Perhaps that is what makes this all the more disgusting, but the statue standing in front of MCU Park, home of the Brooklyn Cyclones, was recently vandalized. Cast in bronze, the statue depicts Dodgers captain Pee Wee Reese putting his arm around Robinson. The Brooklyn Dodgers' first road trip in 1947 was in Cincinnati, Ohio. Outside of the mostly friendly confines of Ebbetts Field, Robinson endured heckling and abuse from the fans in attendance. In one of the more enduring images of sportsmanship, Reese approached Robinson, and after engaging him in conversation, put his arm around his teammate in a friendly embrace. The casual gesture sent waves across not only the stadium, but across baseball: Robinson is one of us.
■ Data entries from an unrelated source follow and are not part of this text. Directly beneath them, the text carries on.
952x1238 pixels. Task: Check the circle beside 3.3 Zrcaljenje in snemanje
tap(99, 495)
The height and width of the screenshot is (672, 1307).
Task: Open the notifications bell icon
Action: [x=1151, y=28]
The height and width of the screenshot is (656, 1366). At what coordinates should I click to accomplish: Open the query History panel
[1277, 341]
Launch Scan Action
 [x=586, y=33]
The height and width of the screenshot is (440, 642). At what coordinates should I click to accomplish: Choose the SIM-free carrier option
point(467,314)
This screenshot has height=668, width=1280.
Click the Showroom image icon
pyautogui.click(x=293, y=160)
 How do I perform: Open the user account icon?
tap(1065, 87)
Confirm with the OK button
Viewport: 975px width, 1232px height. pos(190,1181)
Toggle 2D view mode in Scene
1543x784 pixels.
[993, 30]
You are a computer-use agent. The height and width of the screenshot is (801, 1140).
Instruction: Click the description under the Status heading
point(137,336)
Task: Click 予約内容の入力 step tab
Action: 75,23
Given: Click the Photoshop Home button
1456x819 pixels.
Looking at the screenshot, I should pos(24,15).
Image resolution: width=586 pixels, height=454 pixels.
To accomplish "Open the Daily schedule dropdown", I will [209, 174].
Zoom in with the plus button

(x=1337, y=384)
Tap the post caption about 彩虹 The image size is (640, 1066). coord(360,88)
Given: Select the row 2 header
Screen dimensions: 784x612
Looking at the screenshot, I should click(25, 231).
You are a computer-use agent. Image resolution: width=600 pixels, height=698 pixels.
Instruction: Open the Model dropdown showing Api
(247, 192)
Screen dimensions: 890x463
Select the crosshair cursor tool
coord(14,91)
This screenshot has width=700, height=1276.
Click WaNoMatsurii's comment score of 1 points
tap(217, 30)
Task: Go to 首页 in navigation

If you have a problem with that, too bad.

Early Wednesday morning, as MCU Park employees were preparing for the Brooklyn -Connecticut game, they discovered the statue vandalized, with racial slurs and Nazi swastikas scribbled all over it in graffiti. "Jackie Robinson and Pee Wee Reese embody the humanity and inclusiveness that make our borough, city, and country great", said a statement released by the team. "It is both heartbreaking and deeply disturbing that this statue, which is a symbol of equality and tolerance, has been defaced in such an offensive and hateful way."

After reporting the incident to the NYPD, the monument was power washed and sand blasted by the New York City Parks Department, which maintains the statue. Though the majority of the physical graffiti was removed before the early Cyclones-Tigers game was played, the fact that someone would do such a thing cut many deep. According to Billy Harner, the Brooklyn Cyclones' media relations director, "For something like that, that stood for something so good, to be defaced in such a terrible and horrible way was upsetting. It's terrible something like this would happen."

According to Detective John Nevandro of the 60th precinct, the vandalism is being treated as a hate crime, and will be investigated accordingly.